INSTRUCTIONS TO FOLLOW: In the data below, substitute "input field" for "text area" across the stretch from the line containing "Task: Click into the Commentaire text area" through the line containing "point(194,99)", changing nothing else. Reproduce only those lines and leave out the pictures.

SUPPLIED ENTRIES:

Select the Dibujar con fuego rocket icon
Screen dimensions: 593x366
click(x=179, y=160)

...

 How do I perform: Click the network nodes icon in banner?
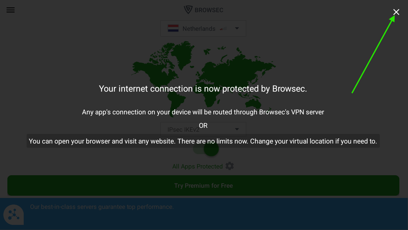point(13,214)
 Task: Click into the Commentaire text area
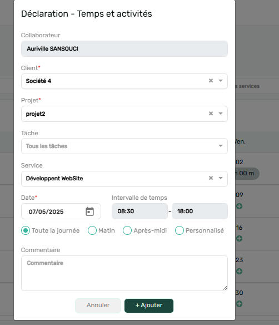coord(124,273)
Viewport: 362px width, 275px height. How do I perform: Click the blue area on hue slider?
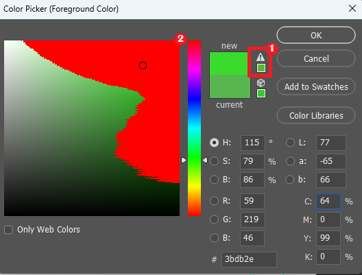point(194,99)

COMPLETED TASK:
 Task: Click into the Commentaire input field
coord(124,273)
Viewport: 362px width, 275px height. How do I perform: Click the blue area on hue slider?
point(194,99)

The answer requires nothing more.